President Joe Biden has extolled the climate potential of hydrogen, which is widely seen as a lower-carbon alternative to natural gas in fueling power plants and vehicles. While most of it is currently extracted from gas, there’s a push to use renewable energy to make the fuel from water, which wouldn’t generate carbon emissions. Oil and gas companies have “incredible infrastructure” to transport hydrogen, Kerry said.
Kerry, who is leading U.S. efforts to encourage more aggressive emissions-cutting commitments under the Paris agreement, said the Biden administration will push China on the issue, even as it confronts the world’s top greenhouse-gas emitter over trade and intellectual property concerns.

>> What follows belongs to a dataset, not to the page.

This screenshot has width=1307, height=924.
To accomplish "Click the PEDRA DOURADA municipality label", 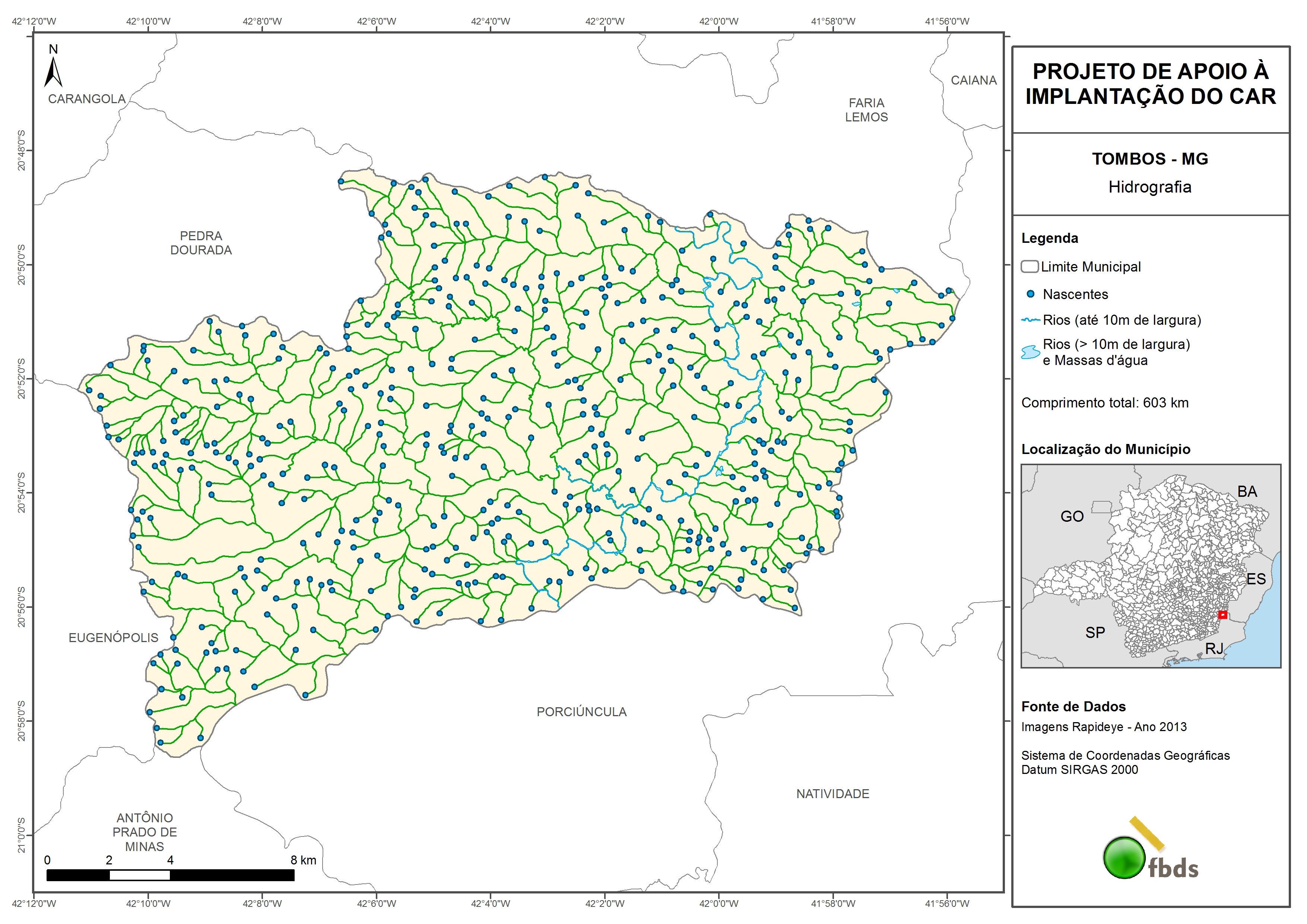I will 201,243.
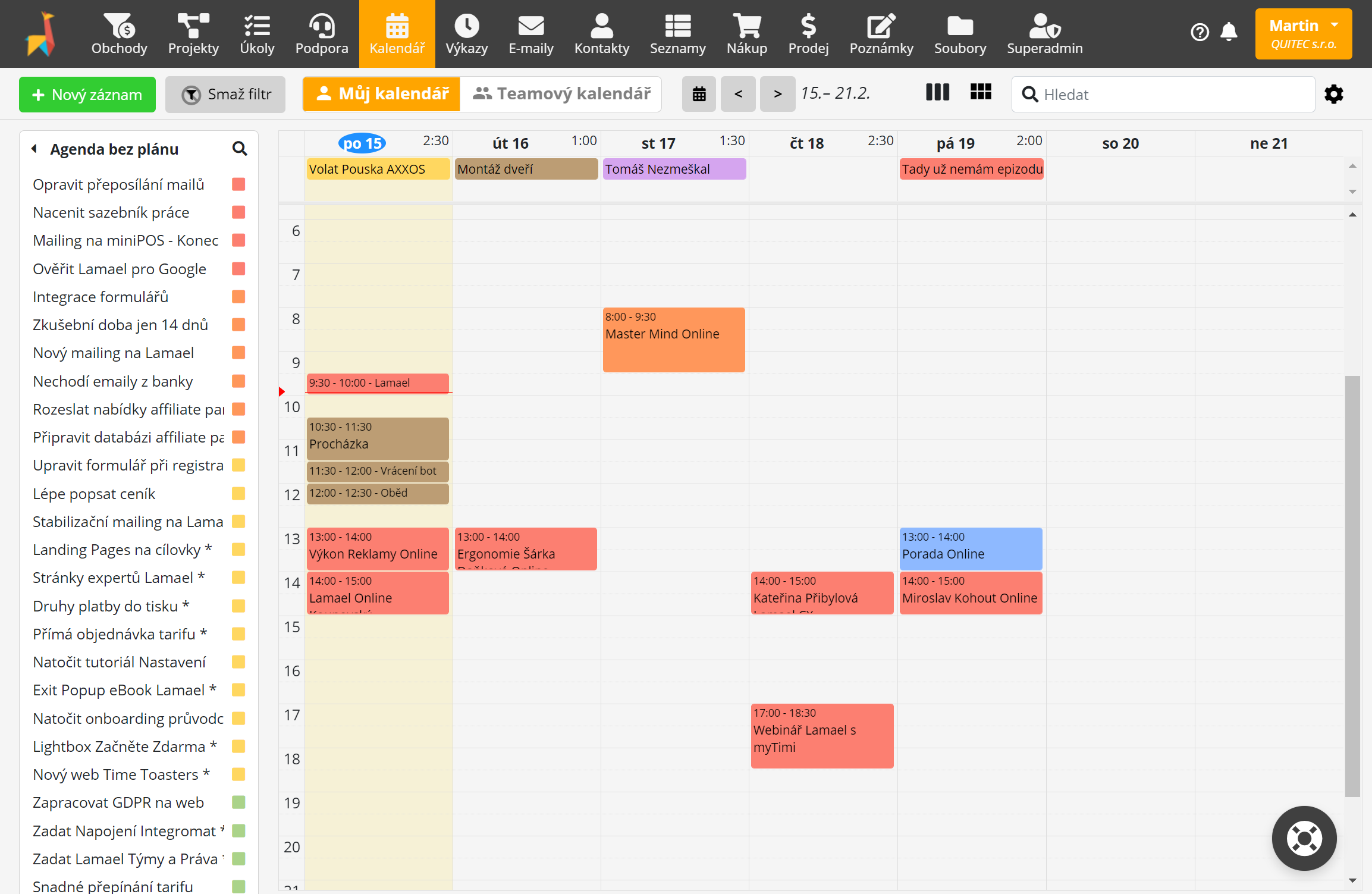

“There are tensions today that did not exist back then,” but “we can deal with this as a compartmentalized issue,” Kerry said. “The climate crisis is not something that can fall victim to those other concerns and contests, because China is 30% of all the world’s emissions.”
The U.S. formally rejoined some 195 other countries in the Paris agreement last month, and the Biden administration is developing a new emissions-cutting pledge that officials have said will be as “aggressive” as possible. The U.S. is gathering some of the world’s leading emitters in an April 22 virtual summit with the goal of raising ambition and pushing countries to keep average global temperatures from rising more than 1.5 degrees Celsius over pre-industrial levels.
Kerry framed the effort as one of economic opportunity, including for American investors in India, which is clamoring to propel solar power that could rely on different materials and components than those produced in China today. The former secretary of state said he’d been working with major investment houses and asset managers to encourage private-sector capital to be directed “in the right place here so we can make this transition faster.”
“By 2050, you’re going to have about $6 trillion a year of economic transfer taking place in the clean energy technology sector,” Kerry said. “It’s the market of the future.”
Kerry also called for a national electric grid following the failure of Texas’s power system during a cold snap last month. The patchwork nature of the U.S. energy network means there are grids designed to support the high-population coastal areas, with a largely isolated grid that serves Texas and “a gaping hole in the middle of the country,” he said.
That presents an opportunity to develop a larger system that can better deliver power anywhere in the nation, Kerry said. “Texas is a prime example of what we need to build out,” he said. “We need a smart grid.”